> _AIM_: Rewrite the passage below on Des Moines housing, starting at "This is an especially" and ending at "and working here?", and replace "Midwest" with "Great Plains".

***** SOURCE EXTRACT

This is an especially timely discussion for the Des Moines metro, which the U.S. Census Bureau says is the fastest growing region in the Midwest. While exciting, the region needs to be careful to avoid population growth becoming too much of a good thing, says Eric Burmeister, executive director of the Polk County Housing Trust Fund: Is it good news if we don’t have the right mix of housing options for those who will be living and working here?
“If we are going to continue to enjoy the success of our region, then housing needs to be part of economic development,” Burmeister says, noting that regional leaders have identified housing as a critical area of focus in plans such as Capital Crossroads 2.0 and The Tomorrow Plan. “This symposium sets the stage for much-needed insights, discussions and future planning.”
Following her keynote remarks, Brennan will moderate a panel of local officials working to address housing issues in their communities and across the state. They include: Matt Anderson, Assistant City Manager, City of Des Moines; Russ Behrens, City Manager, City of Grinnell; Sam Erickson, Chief Operating Officer, Community Housing Initiatives; and Carolann Jensen, Chief Programs Officer, Iowa Finance Authority.
For more information on the housing symposium or to RSVP, please visit https://www.eventbrite.com/e/housing-matters-for-iowas-economy-tickets-32533016127. The Tomorrow Plan Speaker Series is an implementation strategy of The Tomorrow Plan, a forward-thinking plan for the sustainable development of the Greater Des Moines region over the next 40 years.

**********
***** DATA LINES

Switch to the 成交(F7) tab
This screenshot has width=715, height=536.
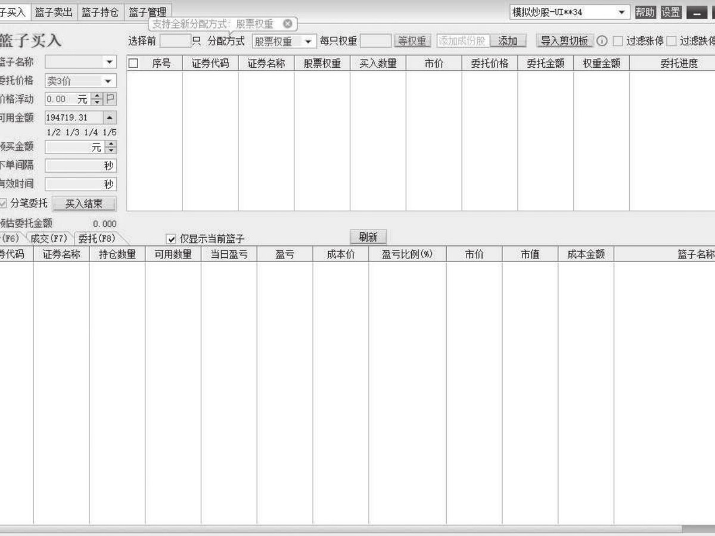coord(49,238)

**********

> _THE COMPLETED TASK_:
This is an especially timely discussion for the Des Moines metro, which the U.S. Census Bureau says is the fastest growing region in the Great Plains. While exciting, the region needs to be careful to avoid population growth becoming too much of a good thing, says Eric Burmeister, executive director of the Polk County Housing Trust Fund: Is it good news if we don’t have the right mix of housing options for those who will be living and working here?